Executive Order: Providing An Order of Succession Within the Department of Defense
http://www.whitehouse.gov/news/releases/2005/12/20051222-7.html

By the authority vested in me as President by the Constitution and the laws of the United States of America, including the Federal Vacancies Reform Act of 1998, 5 U.S.C. 3345 et. seq., it is hereby ordered as follows:

Section 1. Subject to the provisions of section 3 of this order, the officers named in section 2, in the order listed, shall act as and perform the functions and duties of the office of the Secretary of Defense (Secretary) during any period when the Secretary has died, resigned, or is otherwise unable to perform the functions and duties of the office of Secretary.
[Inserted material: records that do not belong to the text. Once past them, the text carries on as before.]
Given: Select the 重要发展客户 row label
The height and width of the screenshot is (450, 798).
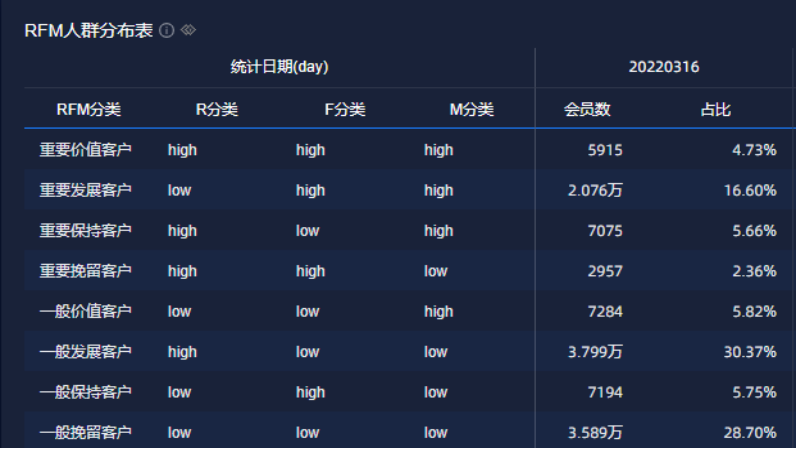Looking at the screenshot, I should [86, 190].

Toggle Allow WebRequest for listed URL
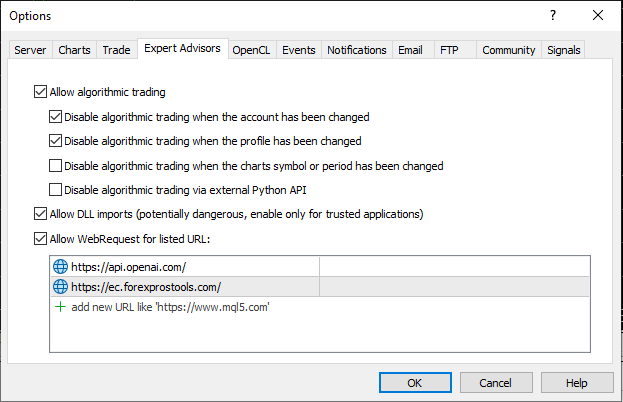[x=40, y=239]
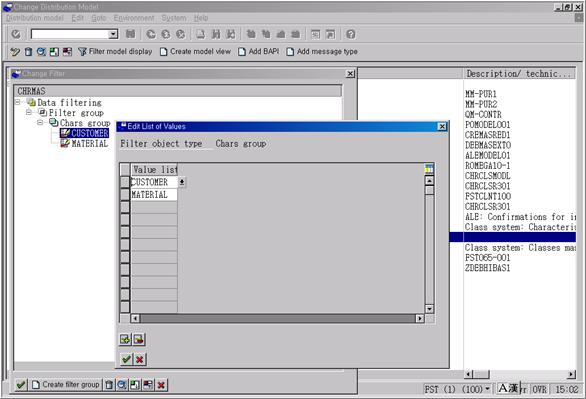Click the horizontal scrollbar of the value list
The width and height of the screenshot is (586, 399).
[x=277, y=318]
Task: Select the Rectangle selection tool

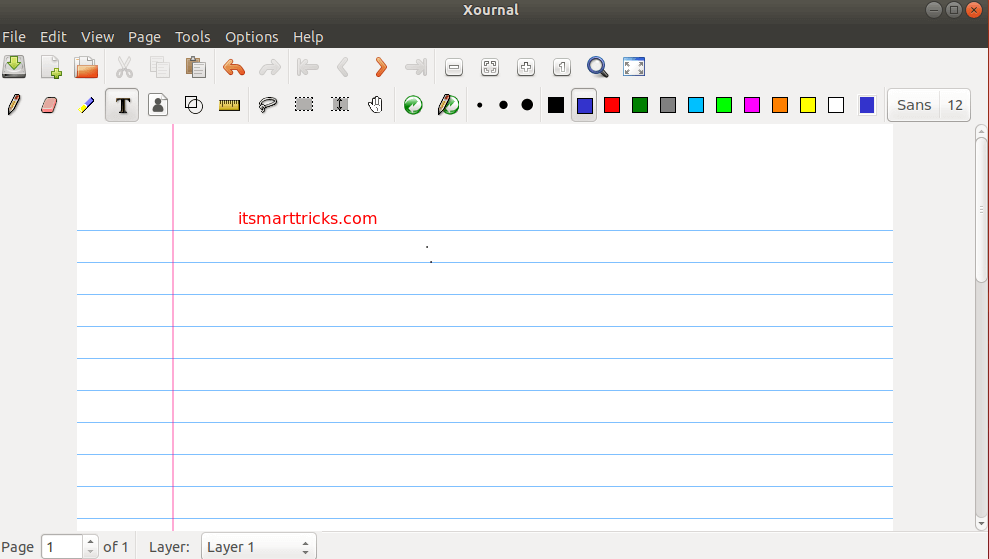Action: click(x=304, y=105)
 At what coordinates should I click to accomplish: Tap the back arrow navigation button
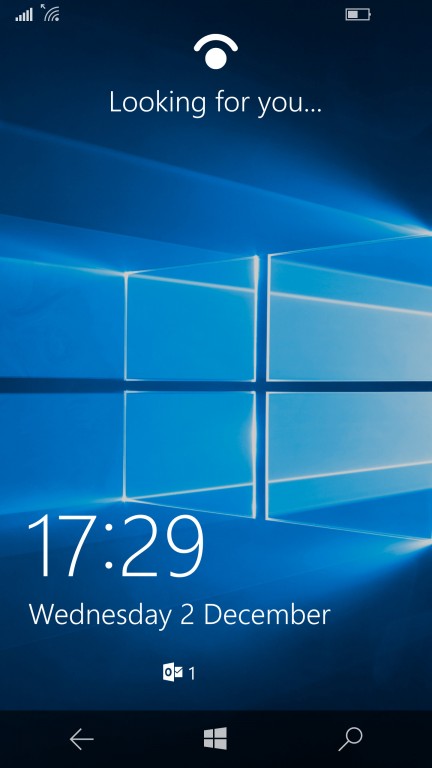pyautogui.click(x=81, y=739)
Sec. 2. Order of Succession.

(a) Deputy Secretary of Defense;

(b) Under Secretary of Defense for Intelligence;

(c) Under Secretary of Defense for Policy;

(d) Under Secretary of Defense for Acquisition, Technology, and Logistics;

(e) Secretary of the Army;

(f) Secretary of the Air Force;

(g) Secretary of the Navy;

(h) Under Secretary of Defense for Personnel and Readiness and the Under Secretary of Defense (Comptroller);

(i) Deputy Under Secretary of Defense for Acquisition and Technology, Deputy Under Secretary of Defense for Policy, and Deputy Under Secretary of Defense for Personnel and Readiness;

(j) General Counsel of the Department of Defense, the Assistant Secretaries of Defense, and the Director of Operational Test and Evaluation;

(k) Deputy Under Secretary of Defense for Logistics and Material Readiness and the Director of Defense Research and Engineering;

(l) Under Secretaries of the Army, the Navy, and the Air Force; and

(m) Assistant Secretaries of the Army, the Navy, and the Air Force, and General Counsels of the Army, the Navy, and the Air Force.
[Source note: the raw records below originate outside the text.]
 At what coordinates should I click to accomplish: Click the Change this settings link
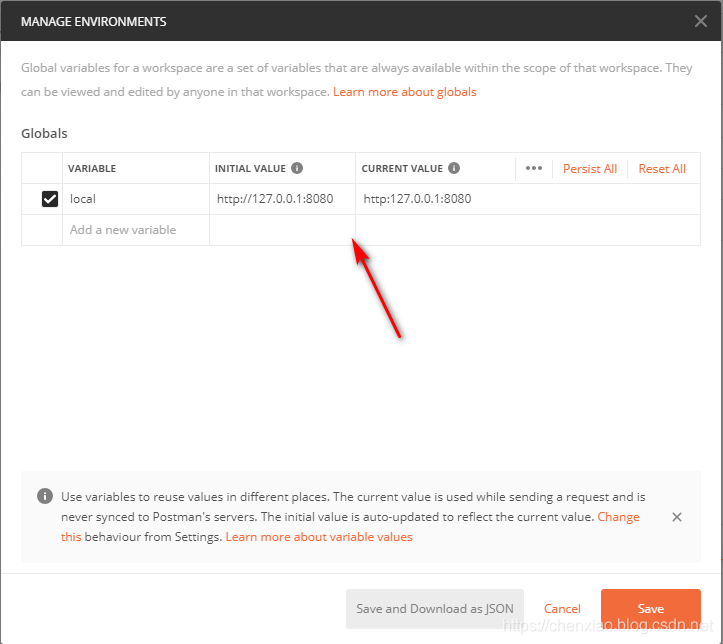[618, 517]
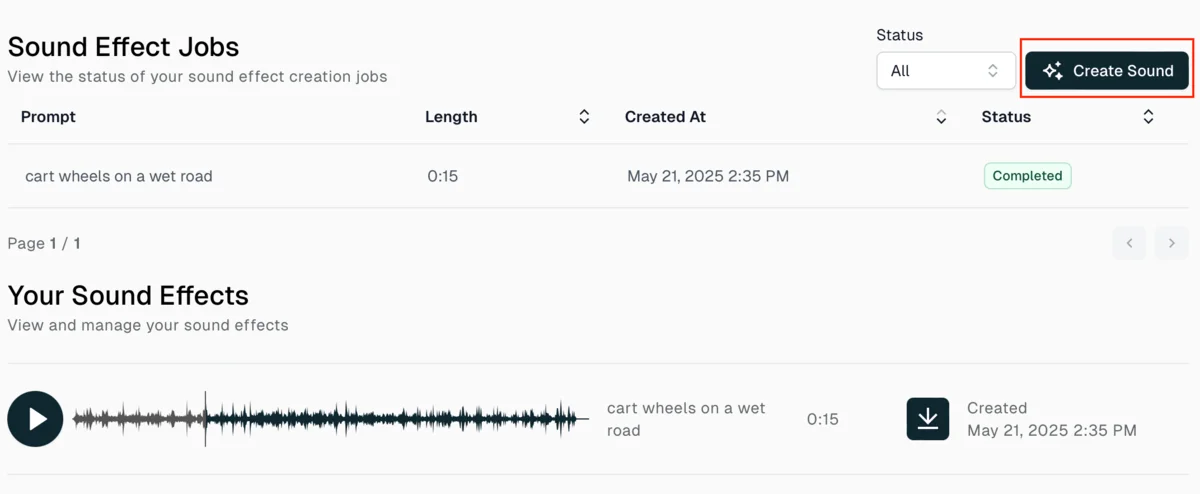This screenshot has height=494, width=1200.
Task: Play the cart wheels sound effect
Action: (35, 419)
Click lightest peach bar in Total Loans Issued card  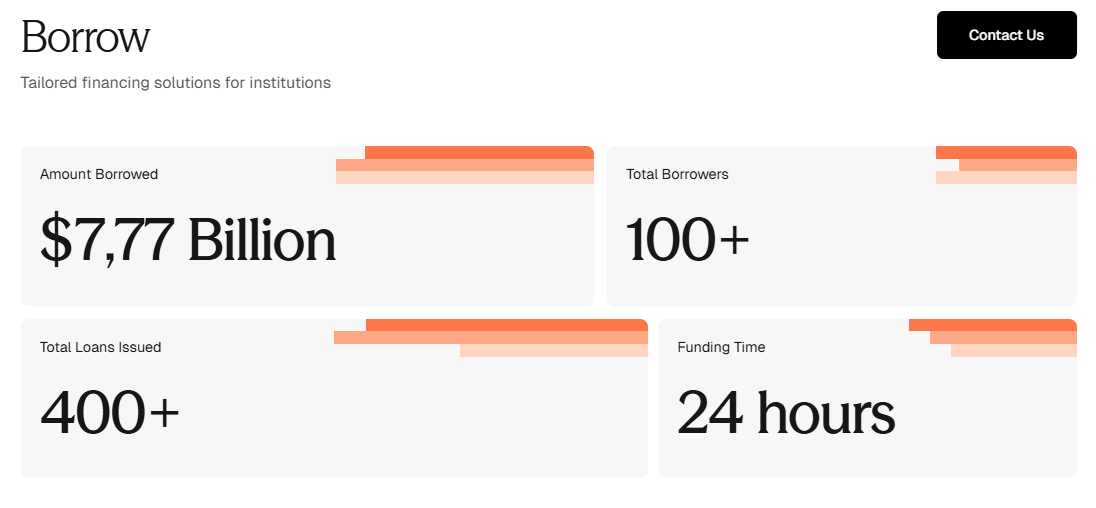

Sec. 3. Exceptions. (a) No individual who is serving in an office listed in section 2(a)-(m) in an acting capacity shall act as Secretary pursuant to this order.

(b) Precedence among officers designated within the same subsection of section 2 of this order shall be determined by the order in which they have been appointed to such office by the President. Where officers designated within the same subsection of section 2 of this order are appointed on the same date, precedence will be determined by the order in which they have taken the oath to serve in that office.
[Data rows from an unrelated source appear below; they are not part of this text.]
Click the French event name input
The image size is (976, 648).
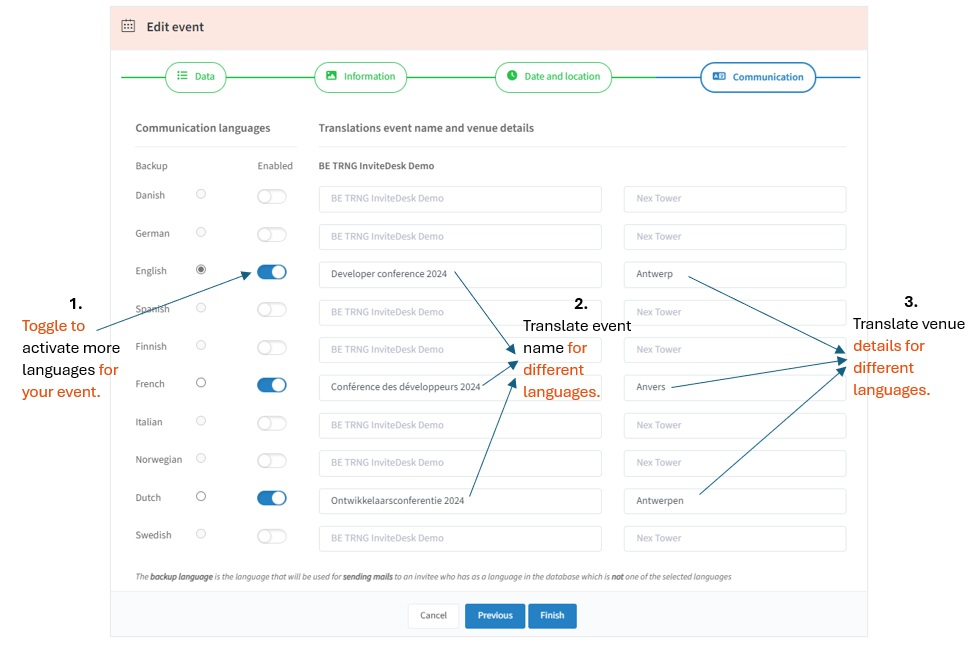460,387
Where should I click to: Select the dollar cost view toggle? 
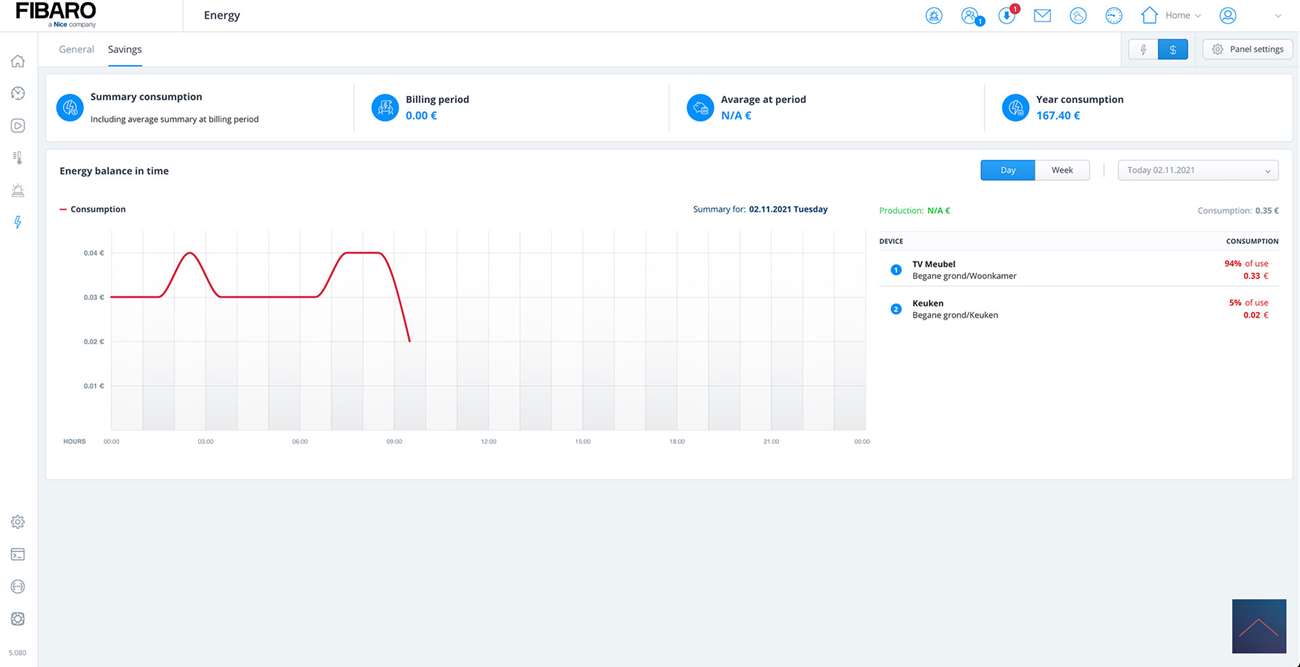[x=1173, y=49]
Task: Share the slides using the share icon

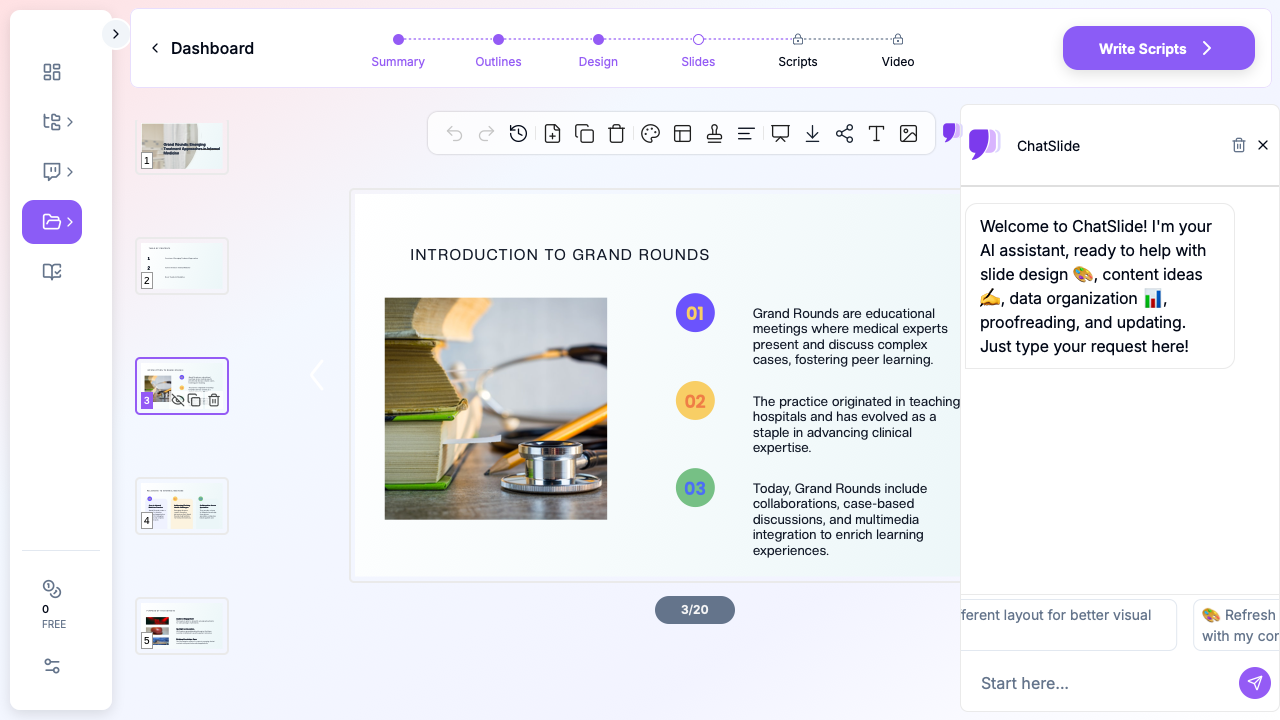Action: point(844,133)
(c) Notwithstanding the provisions of this order, the President retains discretion, to the extent permitted by law, to depart from this order in designating an acting Secretary.

Sec. 4. Judicial Review. This order is intended to improve the internal management of the executive branch and is not intended to, and does not, create any right or benefit, substantive or procedural, enforceable at law or in equity by any party against the United States, its departments, agencies, entities, officers, employees or agents, or any other person.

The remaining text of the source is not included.